EXERCISE INSTRUCTIONS:
Nothing in the entries may change when they are transcribed.

DATA EXCERPTS:

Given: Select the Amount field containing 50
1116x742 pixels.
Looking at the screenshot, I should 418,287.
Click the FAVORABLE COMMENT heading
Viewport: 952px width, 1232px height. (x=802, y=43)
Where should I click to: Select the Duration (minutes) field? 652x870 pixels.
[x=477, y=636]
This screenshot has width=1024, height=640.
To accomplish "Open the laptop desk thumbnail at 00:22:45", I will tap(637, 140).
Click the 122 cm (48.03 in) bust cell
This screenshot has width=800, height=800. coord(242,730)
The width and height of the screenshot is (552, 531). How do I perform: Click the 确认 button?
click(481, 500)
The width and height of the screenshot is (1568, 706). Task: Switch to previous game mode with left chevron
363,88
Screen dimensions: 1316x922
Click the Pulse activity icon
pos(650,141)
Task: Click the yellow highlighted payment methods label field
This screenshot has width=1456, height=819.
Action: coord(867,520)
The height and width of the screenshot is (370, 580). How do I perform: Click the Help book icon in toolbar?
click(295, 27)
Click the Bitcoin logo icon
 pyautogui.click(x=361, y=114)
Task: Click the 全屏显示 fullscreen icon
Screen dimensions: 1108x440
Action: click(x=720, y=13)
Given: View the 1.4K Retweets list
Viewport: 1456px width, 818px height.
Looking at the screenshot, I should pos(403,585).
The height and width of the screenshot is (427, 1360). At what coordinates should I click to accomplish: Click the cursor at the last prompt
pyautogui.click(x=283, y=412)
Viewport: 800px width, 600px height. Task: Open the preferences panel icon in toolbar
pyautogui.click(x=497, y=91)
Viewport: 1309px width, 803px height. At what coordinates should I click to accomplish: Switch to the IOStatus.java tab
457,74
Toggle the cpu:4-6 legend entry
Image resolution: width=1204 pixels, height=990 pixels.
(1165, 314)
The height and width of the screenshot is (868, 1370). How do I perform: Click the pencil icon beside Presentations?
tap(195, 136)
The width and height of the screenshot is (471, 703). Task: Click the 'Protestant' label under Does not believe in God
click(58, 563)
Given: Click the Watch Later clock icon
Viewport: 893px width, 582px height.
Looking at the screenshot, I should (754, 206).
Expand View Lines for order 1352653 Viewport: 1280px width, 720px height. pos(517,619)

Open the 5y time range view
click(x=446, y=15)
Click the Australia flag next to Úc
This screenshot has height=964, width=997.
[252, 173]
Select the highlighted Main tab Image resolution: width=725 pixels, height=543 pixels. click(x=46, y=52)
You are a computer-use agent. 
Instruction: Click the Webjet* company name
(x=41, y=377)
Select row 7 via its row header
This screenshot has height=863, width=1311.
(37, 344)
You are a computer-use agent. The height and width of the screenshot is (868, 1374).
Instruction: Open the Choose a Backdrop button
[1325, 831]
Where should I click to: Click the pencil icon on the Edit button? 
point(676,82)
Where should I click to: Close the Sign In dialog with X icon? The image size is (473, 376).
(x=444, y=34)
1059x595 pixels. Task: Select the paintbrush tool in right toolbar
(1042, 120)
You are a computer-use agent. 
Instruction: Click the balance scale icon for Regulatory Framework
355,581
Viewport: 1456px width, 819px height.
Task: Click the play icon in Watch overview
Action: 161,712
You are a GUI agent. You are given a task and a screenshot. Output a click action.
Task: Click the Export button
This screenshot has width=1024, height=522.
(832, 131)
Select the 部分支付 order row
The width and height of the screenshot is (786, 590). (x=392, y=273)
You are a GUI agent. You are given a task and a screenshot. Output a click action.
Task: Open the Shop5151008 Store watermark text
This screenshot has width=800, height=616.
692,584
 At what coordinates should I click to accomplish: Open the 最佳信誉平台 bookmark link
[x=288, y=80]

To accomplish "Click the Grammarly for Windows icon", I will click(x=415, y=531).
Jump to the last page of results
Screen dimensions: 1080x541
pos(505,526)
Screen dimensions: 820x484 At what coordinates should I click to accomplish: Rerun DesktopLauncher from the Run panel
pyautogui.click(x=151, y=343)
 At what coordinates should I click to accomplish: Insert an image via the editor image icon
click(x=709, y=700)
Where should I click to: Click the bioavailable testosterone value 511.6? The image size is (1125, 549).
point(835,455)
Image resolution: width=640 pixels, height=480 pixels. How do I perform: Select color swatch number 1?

SOLUTION TO THE PROBLEM:
Given: Select the Amount field containing 50
1116x742 pixels.
Looking at the screenshot, I should 418,287.
Click the FAVORABLE COMMENT heading
Viewport: 952px width, 1232px height. (x=802, y=43)
Where should I click to: Select the Duration (minutes) field? 652x870 pixels.
[x=477, y=636]
This screenshot has width=1024, height=640.
To accomplish "Open the laptop desk thumbnail at 00:22:45", I will tap(637, 140).
Click the 122 cm (48.03 in) bust cell
This screenshot has width=800, height=800. coord(242,730)
The width and height of the screenshot is (552, 531). How do I perform: Click the 确认 button?
click(481, 500)
The width and height of the screenshot is (1568, 706). Task: Switch to previous game mode with left chevron
363,88
Screen dimensions: 1316x922
Click the Pulse activity icon
pos(650,141)
Task: Click the yellow highlighted payment methods label field
This screenshot has width=1456, height=819.
Action: coord(867,520)
The height and width of the screenshot is (370, 580). How do I perform: Click the Help book icon in toolbar?
click(295, 27)
Click the Bitcoin logo icon
 pyautogui.click(x=361, y=114)
Task: Click the 全屏显示 fullscreen icon
Screen dimensions: 1108x440
Action: click(x=720, y=13)
Given: View the 1.4K Retweets list
Viewport: 1456px width, 818px height.
Looking at the screenshot, I should pos(403,585).
The height and width of the screenshot is (427, 1360). At what coordinates should I click to accomplish: Click the cursor at the last prompt
pyautogui.click(x=283, y=412)
Viewport: 800px width, 600px height. Task: Open the preferences panel icon in toolbar
pyautogui.click(x=497, y=91)
Viewport: 1309px width, 803px height. At what coordinates should I click to accomplish: Switch to the IOStatus.java tab
457,74
Toggle the cpu:4-6 legend entry
Image resolution: width=1204 pixels, height=990 pixels.
(1165, 314)
The height and width of the screenshot is (868, 1370). How do I perform: Click the pencil icon beside Presentations?
tap(195, 136)
The width and height of the screenshot is (471, 703). Task: Click the 'Protestant' label under Does not believe in God
click(58, 563)
Given: Click the Watch Later clock icon
Viewport: 893px width, 582px height.
Looking at the screenshot, I should (754, 206).
Expand View Lines for order 1352653 Viewport: 1280px width, 720px height. pos(517,619)

Open the 5y time range view
click(x=446, y=15)
Click the Australia flag next to Úc
This screenshot has height=964, width=997.
[252, 173]
Select the highlighted Main tab Image resolution: width=725 pixels, height=543 pixels. click(x=46, y=52)
You are a computer-use agent. 
Instruction: Click the Webjet* company name
(x=41, y=377)
Select row 7 via its row header
This screenshot has height=863, width=1311.
(37, 344)
You are a computer-use agent. The height and width of the screenshot is (868, 1374).
Instruction: Open the Choose a Backdrop button
[1325, 831]
Where should I click to: Click the pencil icon on the Edit button? 
point(676,82)
Where should I click to: Close the Sign In dialog with X icon? The image size is (473, 376).
(x=444, y=34)
1059x595 pixels. Task: Select the paintbrush tool in right toolbar
(1042, 120)
You are a computer-use agent. 
Instruction: Click the balance scale icon for Regulatory Framework
355,581
Viewport: 1456px width, 819px height.
Task: Click the play icon in Watch overview
Action: 161,712
You are a GUI agent. You are given a task and a screenshot. Output a click action.
Task: Click the Export button
This screenshot has width=1024, height=522.
(832, 131)
Select the 部分支付 order row
The width and height of the screenshot is (786, 590). (x=392, y=273)
You are a GUI agent. You are given a task and a screenshot. Output a click action.
Task: Open the Shop5151008 Store watermark text
This screenshot has width=800, height=616.
692,584
 At what coordinates should I click to accomplish: Open the 最佳信誉平台 bookmark link
[x=288, y=80]

To accomplish "Click the Grammarly for Windows icon", I will click(x=415, y=531).
Jump to the last page of results
Screen dimensions: 1080x541
pos(505,526)
Screen dimensions: 820x484 At what coordinates should I click to accomplish: Rerun DesktopLauncher from the Run panel
pyautogui.click(x=151, y=343)
 At what coordinates should I click to accomplish: Insert an image via the editor image icon
click(x=709, y=700)
Where should I click to: Click the bioavailable testosterone value 511.6? The image size is (1125, 549).
point(835,455)
Image resolution: width=640 pixels, height=480 pixels. How do I perform: Select color swatch number 1?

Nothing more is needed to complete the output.